"There is a large oak tree growing in our yard. ...We want to add a room to our house. IMO the tree has to go. But my wife loves the tree."
This reminds me of a few discussions I had with a customer a long time ago. For the sake of anonymity, I'll call him Pete. Pete, a lawyer, spent his professional career in a large city. He hired me to maintain his retirement property.
Pete had several undesirable trees around his estate, mostly misshapen black cherries (Prunus serotina) and water oaks (Quercus nigra) in various stages of decline. Those not decrepit were growing in the wrong places. But Pete insisted they were "magnificent." "Magnificent weeds," I replied. But he wouldn't allow me to remove them.

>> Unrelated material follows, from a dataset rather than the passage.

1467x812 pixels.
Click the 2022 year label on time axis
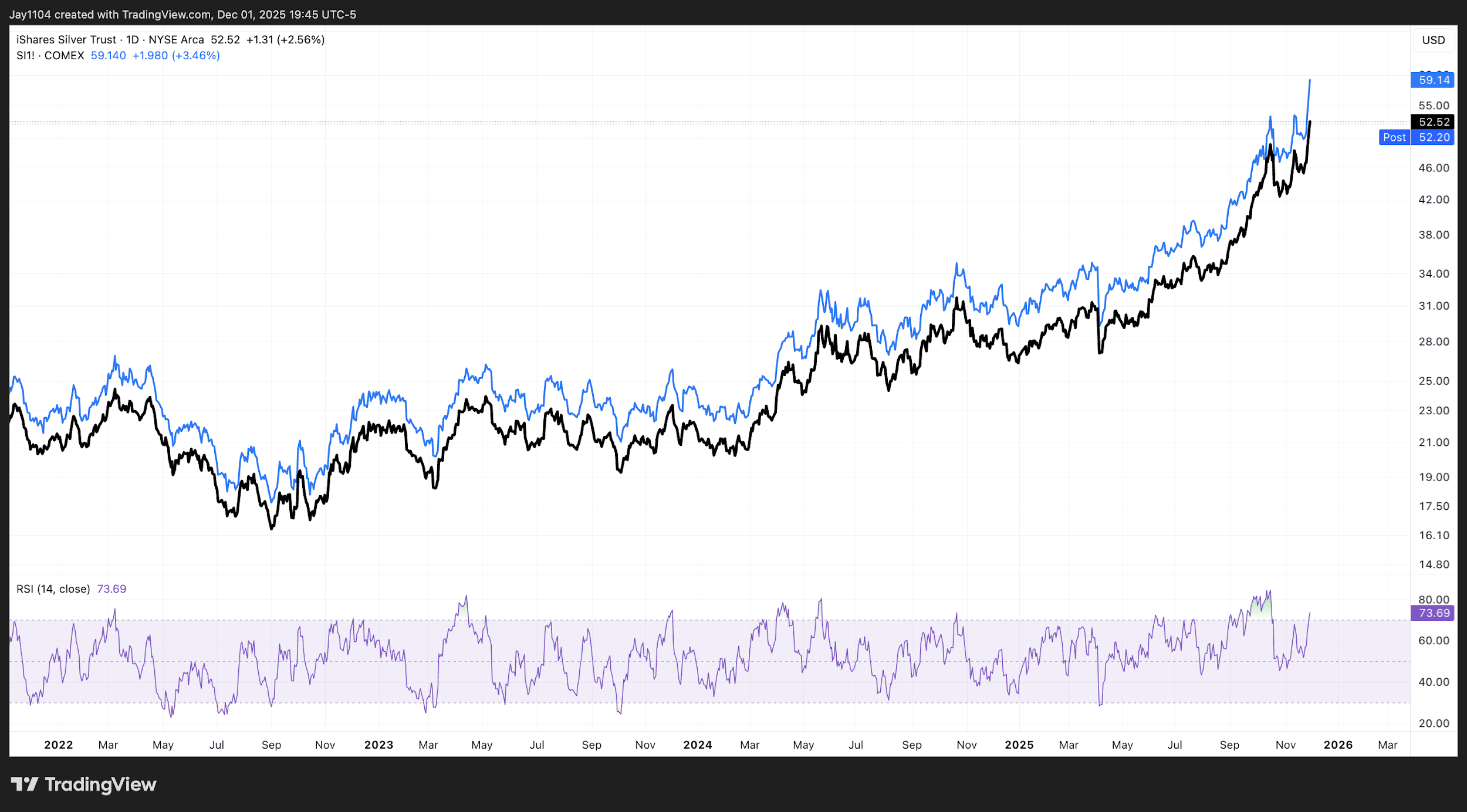pos(59,745)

Perhaps Pete suffered from what I call the Kilmer Complex (after Joyce Kilmer). These folks think they "shall never see a poem lovely as a tree." Trees are bigger than themselves, and perhaps older, so are impressive even if diseased or growing in inconvenient places. They have no problem, however, destroying smaller undesirables. It's a matter of perspective, and an odd one at that.

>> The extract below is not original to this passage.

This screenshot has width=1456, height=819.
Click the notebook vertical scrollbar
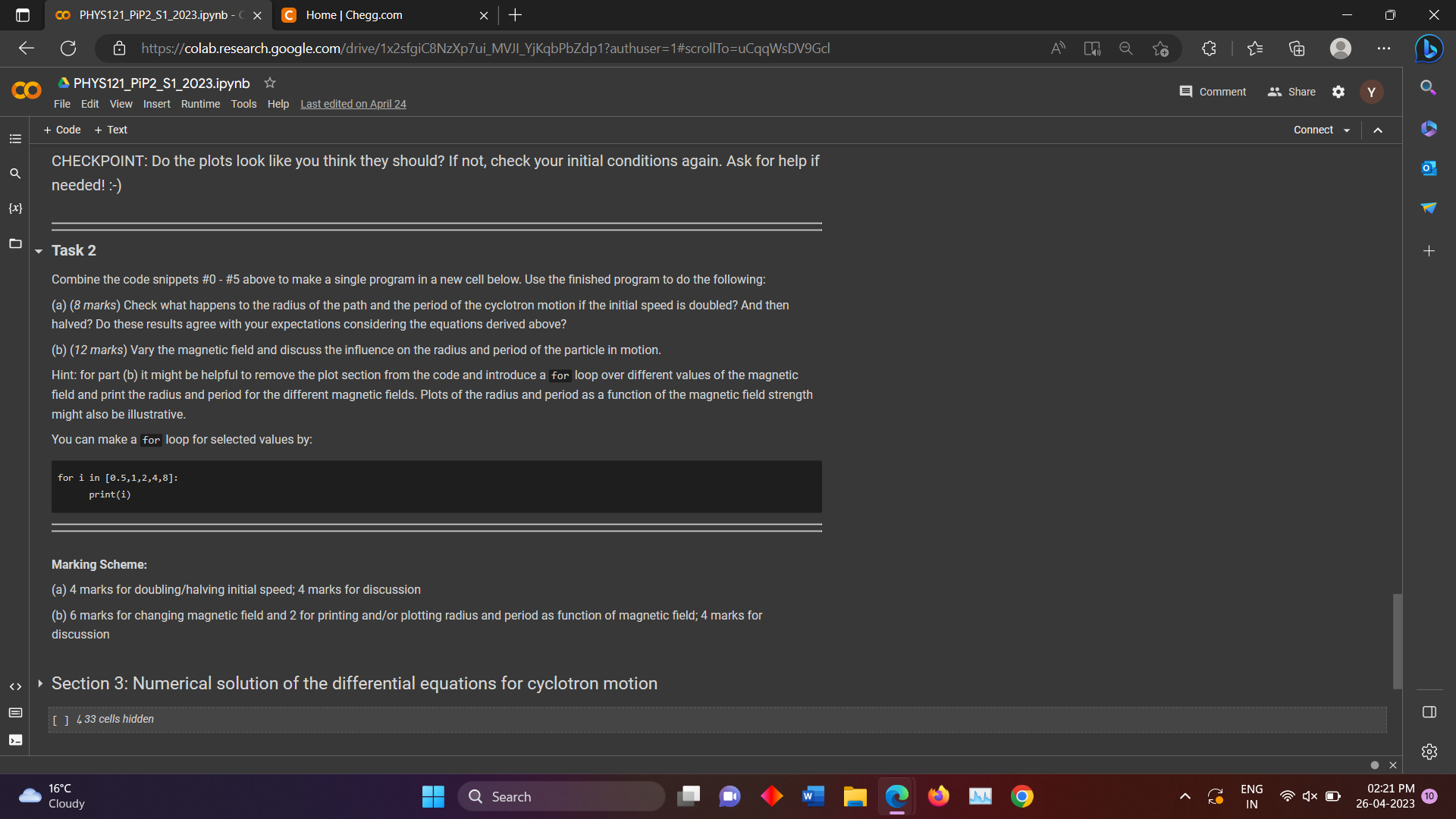[x=1397, y=641]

What is a weed but an undesirable plant, or a plant growing in an undesirable place? It doesn't matter, really, how great or small. If it can't be transplanted elsewhere, get rid of it.
I wrote all that to say I understand your predicament. Try reasoning gently with her using my argument. If she remains rooted in her opinion, there's not much you can do about it. I guess it depends on whether she wants the additional room more than the tree, or whether you desire her more than the additional room.